O. Henry Memorial Award Prize Stories of 1921 eBook

This eBook from the Gutenberg Project consists of approximately 467 pages of information about O. Henry Memorial Award Prize Stories of 1921.

O. Henry Memorial Award Prize Stories of 1921 eBook

This eBook from the Gutenberg Project consists of approximately 467 pages of information about O. Henry Memorial Award Prize Stories of 1921.

But Martin had only one remark to make, that it still was snowing.  Noon of the third day came, and the Ozark Central became the detour route of every cross-Missouri mail train.  Night, and Martin Garrity, snow-crusted, his face cut and cracked by the bite of wind and the sting of splintered, wind-driven ice, his head aching from loss of sleep, but his heart thumping with happiness, took on the serious business of moving every St. Louis-Kansas City passenger and express train, blinked vacuously when someone called him a wizard.

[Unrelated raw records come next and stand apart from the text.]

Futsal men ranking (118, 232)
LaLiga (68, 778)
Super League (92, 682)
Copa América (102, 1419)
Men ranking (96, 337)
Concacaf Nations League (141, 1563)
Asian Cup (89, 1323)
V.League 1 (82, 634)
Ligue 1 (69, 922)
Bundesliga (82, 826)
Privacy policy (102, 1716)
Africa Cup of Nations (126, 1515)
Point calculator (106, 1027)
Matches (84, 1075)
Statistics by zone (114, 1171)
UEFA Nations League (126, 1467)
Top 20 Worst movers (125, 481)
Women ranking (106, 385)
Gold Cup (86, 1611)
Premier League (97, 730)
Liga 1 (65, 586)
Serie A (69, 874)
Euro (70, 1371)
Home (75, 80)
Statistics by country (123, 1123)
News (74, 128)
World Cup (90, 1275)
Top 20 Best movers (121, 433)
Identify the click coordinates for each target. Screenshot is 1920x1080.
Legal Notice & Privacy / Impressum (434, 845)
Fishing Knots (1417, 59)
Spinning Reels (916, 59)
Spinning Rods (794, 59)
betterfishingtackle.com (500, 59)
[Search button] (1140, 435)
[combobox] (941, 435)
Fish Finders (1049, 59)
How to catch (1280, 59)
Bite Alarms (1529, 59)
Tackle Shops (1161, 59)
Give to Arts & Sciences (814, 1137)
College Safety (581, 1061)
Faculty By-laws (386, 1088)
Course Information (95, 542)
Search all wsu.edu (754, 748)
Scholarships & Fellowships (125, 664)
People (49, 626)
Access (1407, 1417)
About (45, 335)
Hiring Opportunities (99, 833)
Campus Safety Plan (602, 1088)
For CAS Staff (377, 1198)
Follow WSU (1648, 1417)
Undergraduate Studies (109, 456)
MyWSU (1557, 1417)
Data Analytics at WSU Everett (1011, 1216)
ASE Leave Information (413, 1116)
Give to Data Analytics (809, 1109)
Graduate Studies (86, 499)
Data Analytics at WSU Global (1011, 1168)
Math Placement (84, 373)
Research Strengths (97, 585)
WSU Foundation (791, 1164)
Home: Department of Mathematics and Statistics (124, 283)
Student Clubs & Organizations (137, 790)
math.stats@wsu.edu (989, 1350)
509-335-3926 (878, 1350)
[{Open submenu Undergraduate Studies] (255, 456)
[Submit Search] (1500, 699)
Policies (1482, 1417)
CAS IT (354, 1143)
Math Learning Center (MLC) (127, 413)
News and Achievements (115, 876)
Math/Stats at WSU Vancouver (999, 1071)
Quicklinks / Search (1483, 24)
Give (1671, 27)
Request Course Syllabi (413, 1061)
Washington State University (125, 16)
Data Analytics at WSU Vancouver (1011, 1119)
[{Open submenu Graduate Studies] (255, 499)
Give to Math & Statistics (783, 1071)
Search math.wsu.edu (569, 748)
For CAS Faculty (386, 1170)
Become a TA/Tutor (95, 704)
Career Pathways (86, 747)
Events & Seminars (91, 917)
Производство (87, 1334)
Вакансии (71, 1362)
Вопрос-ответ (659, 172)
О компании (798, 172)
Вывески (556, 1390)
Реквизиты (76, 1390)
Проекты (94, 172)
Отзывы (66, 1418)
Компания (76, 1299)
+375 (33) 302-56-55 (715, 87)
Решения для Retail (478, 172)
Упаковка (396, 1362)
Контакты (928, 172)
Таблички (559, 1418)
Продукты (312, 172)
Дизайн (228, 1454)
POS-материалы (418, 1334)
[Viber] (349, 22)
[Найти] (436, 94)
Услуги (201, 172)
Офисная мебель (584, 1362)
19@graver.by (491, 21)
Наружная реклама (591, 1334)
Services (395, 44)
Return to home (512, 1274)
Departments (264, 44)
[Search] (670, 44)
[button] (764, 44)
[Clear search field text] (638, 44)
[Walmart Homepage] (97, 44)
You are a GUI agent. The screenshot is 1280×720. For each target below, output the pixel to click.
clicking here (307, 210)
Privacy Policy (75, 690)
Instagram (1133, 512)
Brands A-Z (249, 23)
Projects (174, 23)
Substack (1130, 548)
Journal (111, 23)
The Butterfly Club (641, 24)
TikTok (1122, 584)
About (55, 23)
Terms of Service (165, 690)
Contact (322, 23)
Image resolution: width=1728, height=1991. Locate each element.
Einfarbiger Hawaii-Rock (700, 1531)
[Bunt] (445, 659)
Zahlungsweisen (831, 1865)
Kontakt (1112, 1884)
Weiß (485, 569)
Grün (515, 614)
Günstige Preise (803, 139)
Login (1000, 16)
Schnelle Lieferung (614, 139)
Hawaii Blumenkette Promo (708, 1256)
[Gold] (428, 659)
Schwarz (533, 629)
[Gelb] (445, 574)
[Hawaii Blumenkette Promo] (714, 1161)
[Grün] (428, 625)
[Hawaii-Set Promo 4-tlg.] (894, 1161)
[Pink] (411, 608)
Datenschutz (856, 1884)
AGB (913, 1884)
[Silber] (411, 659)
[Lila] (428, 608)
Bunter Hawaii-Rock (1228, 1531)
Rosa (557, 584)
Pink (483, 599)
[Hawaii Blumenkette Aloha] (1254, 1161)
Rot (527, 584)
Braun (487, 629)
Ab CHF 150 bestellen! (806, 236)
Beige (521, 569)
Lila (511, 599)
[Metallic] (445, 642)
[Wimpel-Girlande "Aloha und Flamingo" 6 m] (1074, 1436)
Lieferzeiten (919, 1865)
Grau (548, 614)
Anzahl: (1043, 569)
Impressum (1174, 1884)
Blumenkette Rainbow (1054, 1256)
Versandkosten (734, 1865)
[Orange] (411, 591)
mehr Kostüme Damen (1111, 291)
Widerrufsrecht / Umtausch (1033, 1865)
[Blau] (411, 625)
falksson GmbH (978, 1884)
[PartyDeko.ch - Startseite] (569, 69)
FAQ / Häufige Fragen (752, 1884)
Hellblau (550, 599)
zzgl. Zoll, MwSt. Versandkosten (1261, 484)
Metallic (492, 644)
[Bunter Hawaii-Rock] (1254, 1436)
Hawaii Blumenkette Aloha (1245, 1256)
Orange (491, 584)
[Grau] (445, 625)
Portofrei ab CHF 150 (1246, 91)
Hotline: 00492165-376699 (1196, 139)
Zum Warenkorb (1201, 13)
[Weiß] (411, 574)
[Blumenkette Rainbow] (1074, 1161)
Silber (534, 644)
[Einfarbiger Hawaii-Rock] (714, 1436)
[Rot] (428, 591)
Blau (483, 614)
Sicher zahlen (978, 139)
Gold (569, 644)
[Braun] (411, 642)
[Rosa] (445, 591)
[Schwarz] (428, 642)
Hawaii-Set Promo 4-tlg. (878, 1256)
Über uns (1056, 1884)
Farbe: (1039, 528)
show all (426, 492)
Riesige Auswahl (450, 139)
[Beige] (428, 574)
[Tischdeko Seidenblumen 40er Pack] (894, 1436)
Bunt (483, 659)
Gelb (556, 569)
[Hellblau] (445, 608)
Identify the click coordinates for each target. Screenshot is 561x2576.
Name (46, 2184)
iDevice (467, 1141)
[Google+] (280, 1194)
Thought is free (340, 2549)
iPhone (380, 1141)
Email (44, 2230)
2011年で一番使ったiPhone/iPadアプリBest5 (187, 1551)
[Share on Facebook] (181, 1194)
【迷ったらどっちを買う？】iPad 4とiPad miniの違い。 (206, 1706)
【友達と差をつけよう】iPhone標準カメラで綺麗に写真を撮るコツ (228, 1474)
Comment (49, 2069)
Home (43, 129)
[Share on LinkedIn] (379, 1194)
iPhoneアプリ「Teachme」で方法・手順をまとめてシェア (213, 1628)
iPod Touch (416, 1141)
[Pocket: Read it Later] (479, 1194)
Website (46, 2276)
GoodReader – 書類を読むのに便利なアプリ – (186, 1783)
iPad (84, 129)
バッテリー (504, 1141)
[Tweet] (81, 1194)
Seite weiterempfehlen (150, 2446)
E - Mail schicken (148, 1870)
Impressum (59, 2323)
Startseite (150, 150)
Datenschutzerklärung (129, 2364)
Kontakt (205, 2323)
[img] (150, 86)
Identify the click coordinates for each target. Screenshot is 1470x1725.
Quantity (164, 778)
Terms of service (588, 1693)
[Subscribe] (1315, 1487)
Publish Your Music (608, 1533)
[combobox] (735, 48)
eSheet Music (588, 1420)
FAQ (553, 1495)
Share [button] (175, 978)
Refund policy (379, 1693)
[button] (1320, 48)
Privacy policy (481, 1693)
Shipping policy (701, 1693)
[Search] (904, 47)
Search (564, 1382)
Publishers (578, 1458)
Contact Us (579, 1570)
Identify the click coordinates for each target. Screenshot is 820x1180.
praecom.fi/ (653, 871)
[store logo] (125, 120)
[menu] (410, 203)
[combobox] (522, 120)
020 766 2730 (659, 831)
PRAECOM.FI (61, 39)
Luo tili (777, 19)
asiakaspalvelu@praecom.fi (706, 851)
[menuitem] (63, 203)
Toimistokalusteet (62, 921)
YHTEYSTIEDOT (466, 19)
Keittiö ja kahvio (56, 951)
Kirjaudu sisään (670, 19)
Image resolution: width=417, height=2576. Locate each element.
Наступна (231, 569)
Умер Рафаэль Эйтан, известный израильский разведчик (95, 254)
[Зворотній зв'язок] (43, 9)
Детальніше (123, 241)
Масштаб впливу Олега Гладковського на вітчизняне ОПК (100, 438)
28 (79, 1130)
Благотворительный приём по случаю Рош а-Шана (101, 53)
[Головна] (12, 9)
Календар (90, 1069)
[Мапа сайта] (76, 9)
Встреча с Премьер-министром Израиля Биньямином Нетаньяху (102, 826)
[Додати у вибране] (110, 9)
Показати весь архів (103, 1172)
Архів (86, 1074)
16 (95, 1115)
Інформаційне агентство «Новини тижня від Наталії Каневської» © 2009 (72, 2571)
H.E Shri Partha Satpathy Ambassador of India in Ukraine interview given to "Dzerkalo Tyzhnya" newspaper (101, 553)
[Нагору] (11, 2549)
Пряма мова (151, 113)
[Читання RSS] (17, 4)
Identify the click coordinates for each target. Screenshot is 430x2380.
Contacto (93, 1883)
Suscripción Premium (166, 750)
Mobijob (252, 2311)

Railroad officials gave him cigars, and slapped him on his snow-caked shoulders.  He cussed them out of the way.  The telephone at Northport clanged and sang with calls from President Barstow; but Martin only waved a hand in answer as he ground through with the rotary.

“Tell him to send me tilegrams!” he blustered.  “Don’t he know I’m busy?”

Twelve hours more.  The snow ceased.  The wind died.  Ten miles out of Kansas City Martin gave the homeward-bound order for Northport, then slumped weakly into a corner.  Five minutes before he had heard the news—­news that hurt.  The O.R.& T., fighting with every available man it could summon, had partially opened its line, with the exception of one division, hopelessly snowed under—­his old, his beloved Blue Ribbon.

“Tis me that would have kept ’er open,” he mused bitterly.  “And they fired me!”

He nodded and slept.  He awoke—­and he said the same thing again.  He reached Northport, late at night, to roar at Jewel and the hot water she had heated for his frost-bitten feet—­then to hug her with an embrace that she had not known since the days when her Marty wore a red undershirt.

“And do ye be hearin?” she asked.  “The Blue Ribbon’s tied up!  Not a wheel——­”

“Will ye shut up?” Martin suddenly had remembered something.  The mail test!  Not forty-eight hours away!  He blinked.  One big hand smacked into the other.  “The pound of flesh!” he bellowed.  “Be gar!  The pound of flesh!”

“And what are ye talkin’ ——­”

“Woman, shut up,” said Martin Garrity. “‘Tis me that’s goin’ to bed.  See that I’m not disturbed.  Not even for Mr. Barstow.”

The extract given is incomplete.